Na atualidade, pode-se encontrar dois paralelos para Giacomo Matteotti. O mais óbvio é o ex-presidente Lula, que apesar de não ter sido assassinato, foi arbitrariamente retirado do jogo político, através de processo judicial parcial e manipulado que lhe rendeu condenação em tempo recorde, prisão próxima das eleições e proibição de conceder entrevistas para que sua voz não influenciasse o escrutínio de 2018.
O segundo paralelo é o assassinato da vereadora Marielle Franco, em 14 de março de 2018, que denunciou o abuso de autoridade praticado pela Polícia Militar fluminense, além de confrontar os milicianos da Zona Oeste carioca, que possuem íntima, antiga e duradoura relação com a família do presidente da república.
O atentado indicado no item 9 foi o sofrido por Mussolini em outubro de 1926 e foi essencial para justificar a implementação do estado fascista, autoritário, policialesco e centralizador que lhe assegurou a posição de ditador (como 1º Ministro entre 1922 e 1943 e como II Duce entre 1943 e 1945). Cabe um paralelo, ainda que mitigado, com o atentado que assegurou a vitória nas eleições presidenciais de 2018 ao Bolsonaro.
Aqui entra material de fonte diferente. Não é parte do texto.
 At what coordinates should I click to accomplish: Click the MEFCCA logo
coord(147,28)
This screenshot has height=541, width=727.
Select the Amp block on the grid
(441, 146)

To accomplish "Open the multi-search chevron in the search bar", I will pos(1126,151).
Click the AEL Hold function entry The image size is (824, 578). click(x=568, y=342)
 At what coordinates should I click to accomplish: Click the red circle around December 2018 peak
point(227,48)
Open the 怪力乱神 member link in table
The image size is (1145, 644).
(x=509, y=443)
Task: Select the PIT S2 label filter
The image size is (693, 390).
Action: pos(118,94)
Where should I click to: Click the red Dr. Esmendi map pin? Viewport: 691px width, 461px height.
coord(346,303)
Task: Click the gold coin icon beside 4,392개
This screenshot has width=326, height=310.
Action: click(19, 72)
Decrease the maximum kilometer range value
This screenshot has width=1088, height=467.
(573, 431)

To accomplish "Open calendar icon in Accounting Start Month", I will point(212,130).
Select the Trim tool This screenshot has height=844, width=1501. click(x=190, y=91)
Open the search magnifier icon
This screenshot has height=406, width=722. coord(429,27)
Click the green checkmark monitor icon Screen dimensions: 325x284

Mitigado porque, apesar dos ataques frequentes do wanna be Duce às instituições democráticas, essas ainda resistem, mesmo com um Congresso que faz vistas grossas aos seus mandos e desmandos.
A aproximação entre cristãos e fascistas apontada no item 10 foi formalizada através do Tratado de Latrão, ou Tratado de Santa Sé, que além de reconhecer a soberania do Vaticano enquanto Estado e indeniza-lo por perdas de territórios decorrente do Risorgimento, movimento de unificação da Itália (1815 – 1870), também elegeu o catolicismo como religião oficial da Itália, estabeleceu o ensino confessional obrigatório nas escolas italianas, concedeu efeitos civis ao casamento religioso, aboliu o divórcio e proibiu que clérigos que abandonassem a batina fossem admitidos em postos públicos.
Não exatamente com os católicos, mas com as denominações cristãs neopentecostais, o atual governo reza cartilha semelhante, determinando que, ao contrário do que orienta o CNJ e o que entende o STF, o sexo biológico é o único apto a determinar gênero, pregando que “meninas vestem rosa e meninos vestem azul”, entregando cargos chefes a indicados por fundamentalistas religiosos, desviando (não no sentido legal, mas no sentido moral) verba da cultura para fomento a eventos religiosos, direcionando verbas publicitárias a concessionárias de televisão ligadas ao fundamentalismo evangélico e reprimindo minorias sob justificativas bíblicas.
A história ensina aos que querem aprender. Os fatos estão postos e o filme se repete, um pouco mais tosco, é verdade, mas com semelhança assustadora. É aconselhável que os setores progressistas deixem suas divergências de lado e articulem um grande bloco de resistência democrática para que não precisemos cantarolar a ode à “fiore del partigiano”.
Eu não quero ter que cantar Bella Ciao.